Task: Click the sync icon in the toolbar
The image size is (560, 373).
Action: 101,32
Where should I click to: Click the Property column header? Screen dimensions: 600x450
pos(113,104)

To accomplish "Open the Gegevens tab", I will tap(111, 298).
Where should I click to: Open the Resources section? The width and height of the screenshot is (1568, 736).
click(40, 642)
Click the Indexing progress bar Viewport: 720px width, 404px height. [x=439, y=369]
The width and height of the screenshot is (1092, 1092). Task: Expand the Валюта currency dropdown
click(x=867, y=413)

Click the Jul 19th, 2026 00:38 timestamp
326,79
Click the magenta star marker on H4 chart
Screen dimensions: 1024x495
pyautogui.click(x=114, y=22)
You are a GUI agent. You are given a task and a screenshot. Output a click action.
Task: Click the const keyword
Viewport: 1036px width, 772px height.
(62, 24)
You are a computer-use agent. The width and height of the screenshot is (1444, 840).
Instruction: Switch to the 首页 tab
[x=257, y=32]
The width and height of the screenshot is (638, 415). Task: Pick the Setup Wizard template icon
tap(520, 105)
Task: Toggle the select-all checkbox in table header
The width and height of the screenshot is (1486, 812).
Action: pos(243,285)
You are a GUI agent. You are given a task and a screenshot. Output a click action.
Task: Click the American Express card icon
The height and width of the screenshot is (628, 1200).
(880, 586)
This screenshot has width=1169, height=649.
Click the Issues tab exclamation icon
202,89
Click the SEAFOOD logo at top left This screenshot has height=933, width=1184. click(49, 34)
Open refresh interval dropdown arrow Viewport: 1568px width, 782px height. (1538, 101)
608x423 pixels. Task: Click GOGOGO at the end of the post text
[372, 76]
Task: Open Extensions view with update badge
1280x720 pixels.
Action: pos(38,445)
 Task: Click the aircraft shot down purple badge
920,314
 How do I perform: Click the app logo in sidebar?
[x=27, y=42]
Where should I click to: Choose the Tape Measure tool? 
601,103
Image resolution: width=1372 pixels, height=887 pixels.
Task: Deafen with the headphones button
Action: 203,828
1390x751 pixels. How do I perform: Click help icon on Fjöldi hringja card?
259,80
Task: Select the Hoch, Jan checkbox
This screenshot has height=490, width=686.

------------------------------------

* **What needs to be done**
Render these entries as a numbered list, leaving out blank lines.

* **Exercise answer**
1. Task: Click the sync icon in the toolbar
2. The image size is (560, 373).
3. Action: 101,32
4. Where should I click to: Click the Property column header? Screen dimensions: 600x450
5. pos(113,104)
6. To accomplish "Open the Gegevens tab", I will tap(111, 298).
7. Where should I click to: Open the Resources section? The width and height of the screenshot is (1568, 736).
8. click(40, 642)
9. Click the Indexing progress bar Viewport: 720px width, 404px height. [x=439, y=369]
10. The width and height of the screenshot is (1092, 1092). Task: Expand the Валюта currency dropdown
11. click(x=867, y=413)
12. Click the Jul 19th, 2026 00:38 timestamp
13. 326,79
14. Click the magenta star marker on H4 chart
15. Screen dimensions: 1024x495
16. pyautogui.click(x=114, y=22)
17. You are a GUI agent. You are given a task and a screenshot. Output a click action.
18. Task: Click the const keyword
19. Viewport: 1036px width, 772px height.
20. (62, 24)
21. You are a computer-use agent. The width and height of the screenshot is (1444, 840).
22. Instruction: Switch to the 首页 tab
23. [x=257, y=32]
24. The width and height of the screenshot is (638, 415). Task: Pick the Setup Wizard template icon
25. tap(520, 105)
26. Task: Toggle the select-all checkbox in table header
27. The width and height of the screenshot is (1486, 812).
28. Action: pos(243,285)
29. You are a GUI agent. You are given a task and a screenshot. Output a click action.
30. Task: Click the American Express card icon
31. The height and width of the screenshot is (628, 1200).
32. (880, 586)
33. This screenshot has width=1169, height=649.
34. Click the Issues tab exclamation icon
35. 202,89
36. Click the SEAFOOD logo at top left This screenshot has height=933, width=1184. click(49, 34)
37. Open refresh interval dropdown arrow Viewport: 1568px width, 782px height. (1538, 101)
38. 608x423 pixels. Task: Click GOGOGO at the end of the post text
39. [372, 76]
40. Task: Open Extensions view with update badge
41. 1280x720 pixels.
42. Action: pos(38,445)
43.  Task: Click the aircraft shot down purple badge
44. 920,314
45.  How do I perform: Click the app logo in sidebar?
46. [x=27, y=42]
47. Where should I click to: Choose the Tape Measure tool? 
48. 601,103
49. Image resolution: width=1372 pixels, height=887 pixels.
50. Task: Deafen with the headphones button
51. Action: 203,828
52. 1390x751 pixels. How do I perform: Click help icon on Fjöldi hringja card?
53. 259,80
54. Task: Select the Hoch, Jan checkbox
55. This screenshot has height=490, width=686.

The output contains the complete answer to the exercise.